**Exercise description:**
Drop all pictures and repeat exactly the lines from the line holding "You are a computer-use agent. The" through the end of the records.

---+---

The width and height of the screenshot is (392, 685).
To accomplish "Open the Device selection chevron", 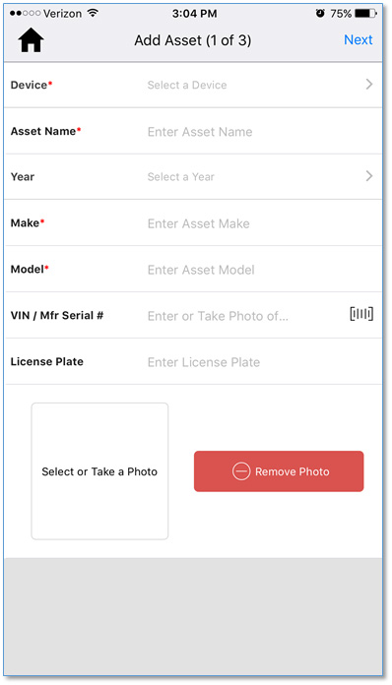I will pos(369,85).
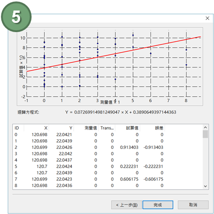Image resolution: width=214 pixels, height=214 pixels.
Task: Click the table scrollbar up arrow
Action: point(205,127)
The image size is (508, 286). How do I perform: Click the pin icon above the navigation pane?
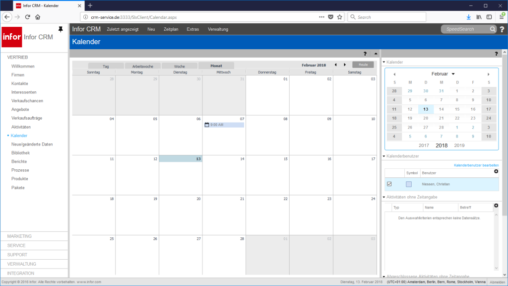tap(60, 29)
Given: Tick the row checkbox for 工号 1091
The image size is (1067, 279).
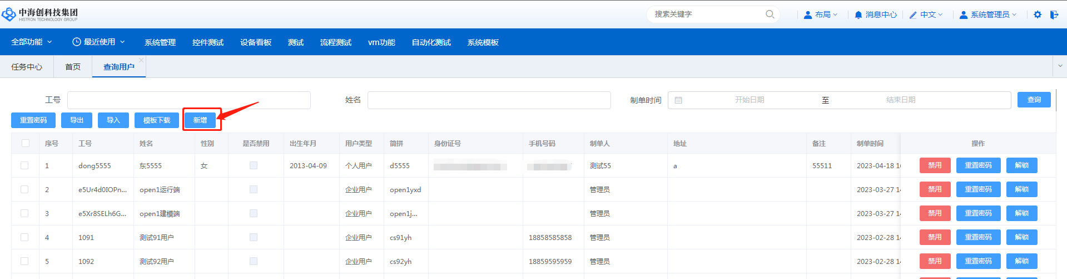Looking at the screenshot, I should tap(24, 237).
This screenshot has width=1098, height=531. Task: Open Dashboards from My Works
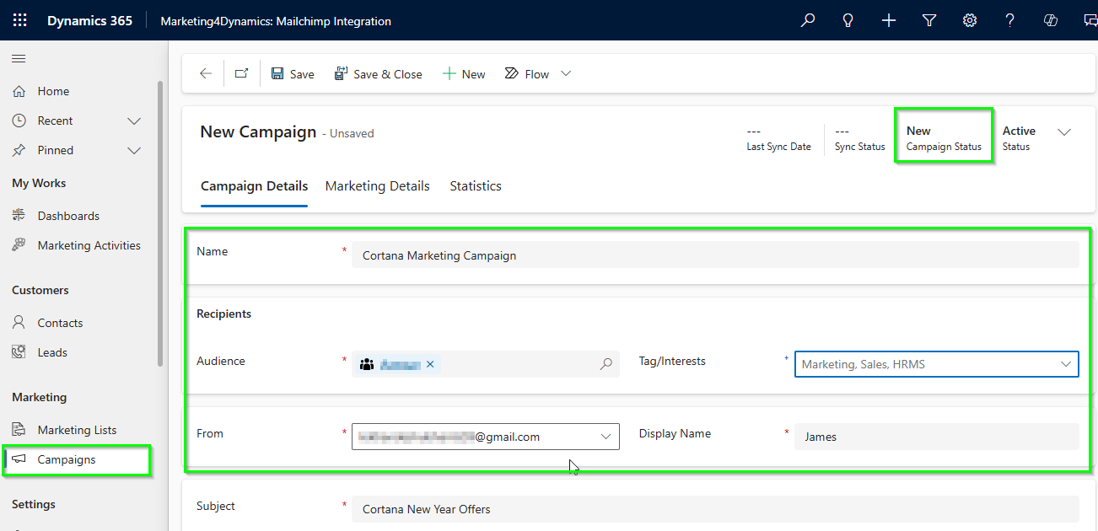click(x=67, y=215)
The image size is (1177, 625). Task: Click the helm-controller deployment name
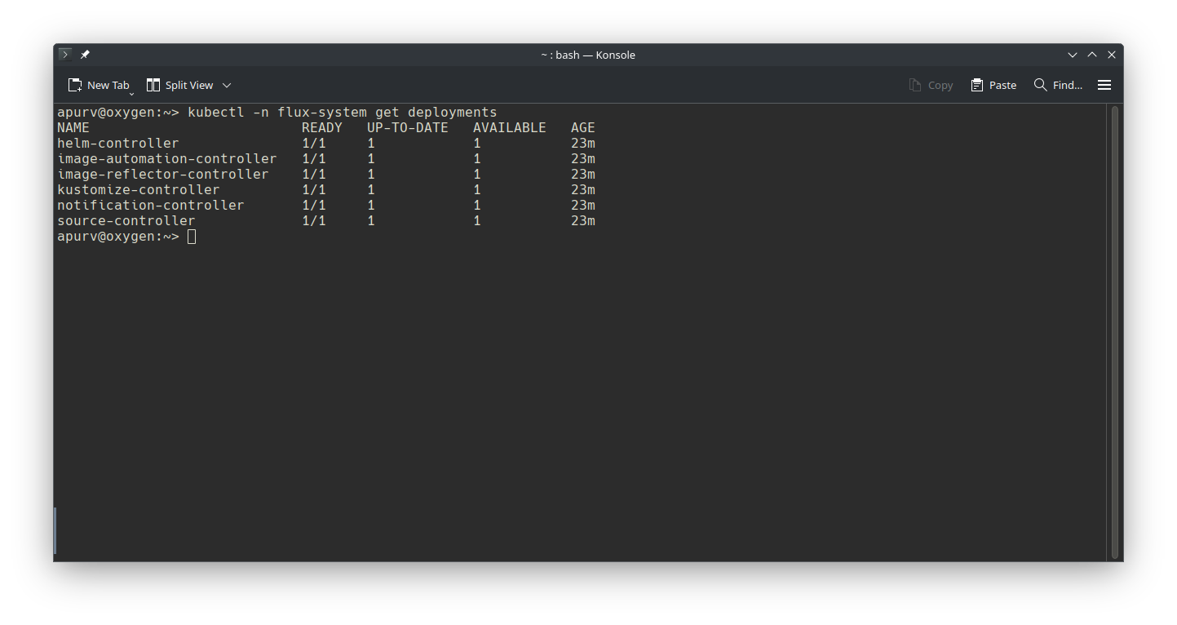(x=117, y=144)
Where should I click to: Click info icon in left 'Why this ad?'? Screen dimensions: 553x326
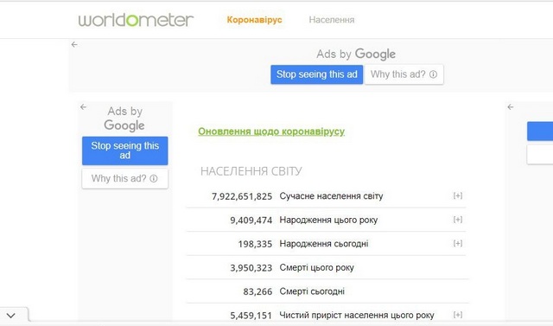(154, 178)
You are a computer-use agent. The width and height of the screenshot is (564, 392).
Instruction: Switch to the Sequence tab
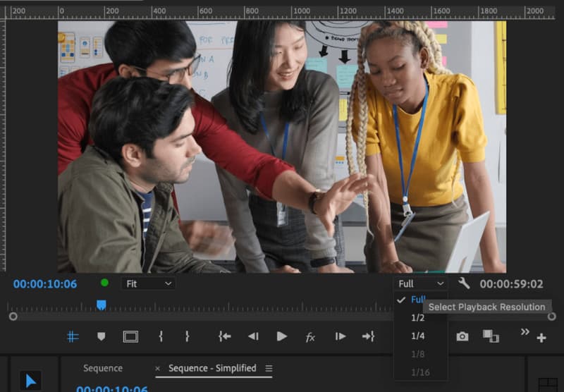click(103, 368)
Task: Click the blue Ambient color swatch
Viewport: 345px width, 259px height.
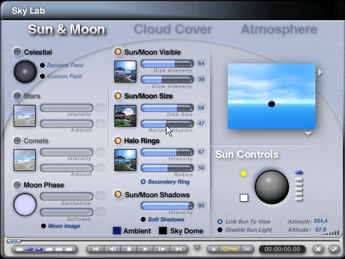Action: click(x=117, y=231)
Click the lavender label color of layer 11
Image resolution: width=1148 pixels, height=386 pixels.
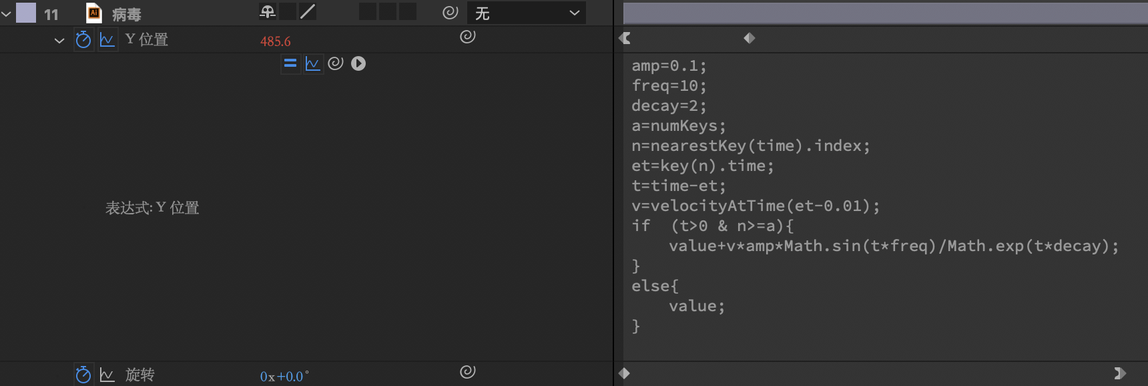26,13
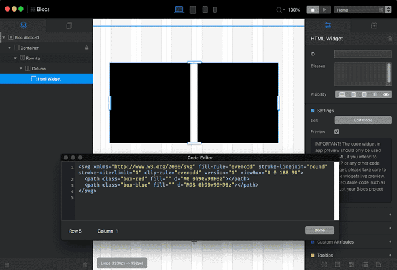Screen dimensions: 397x270
Task: Toggle desktop visibility in the Visibility row
Action: tap(341, 94)
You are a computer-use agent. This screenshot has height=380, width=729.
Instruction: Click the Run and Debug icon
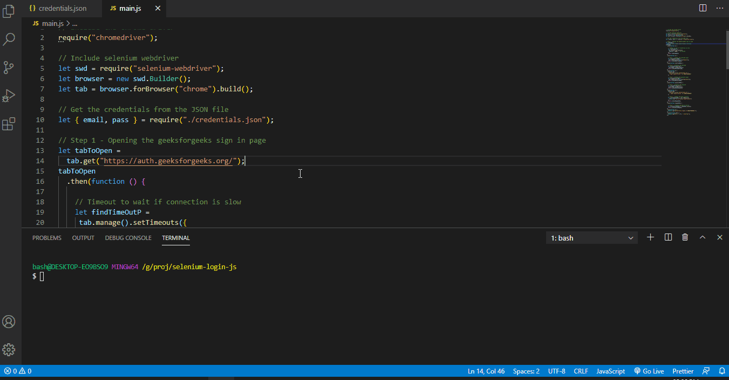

---+---

**Written reply:**
You are a computer-use agent. The width and height of the screenshot is (564, 392).
Instruction: Switch to the Sequence tab
click(103, 368)
Task: Click the blue Ambient color swatch
Viewport: 345px width, 259px height.
Action: click(x=117, y=231)
Click the lavender label color of layer 11
Image resolution: width=1148 pixels, height=386 pixels.
26,13
Screen dimensions: 397x270
Task: Toggle desktop visibility in the Visibility row
Action: tap(341, 94)
You are a computer-use agent. This screenshot has height=380, width=729.
Instruction: Click the Run and Debug icon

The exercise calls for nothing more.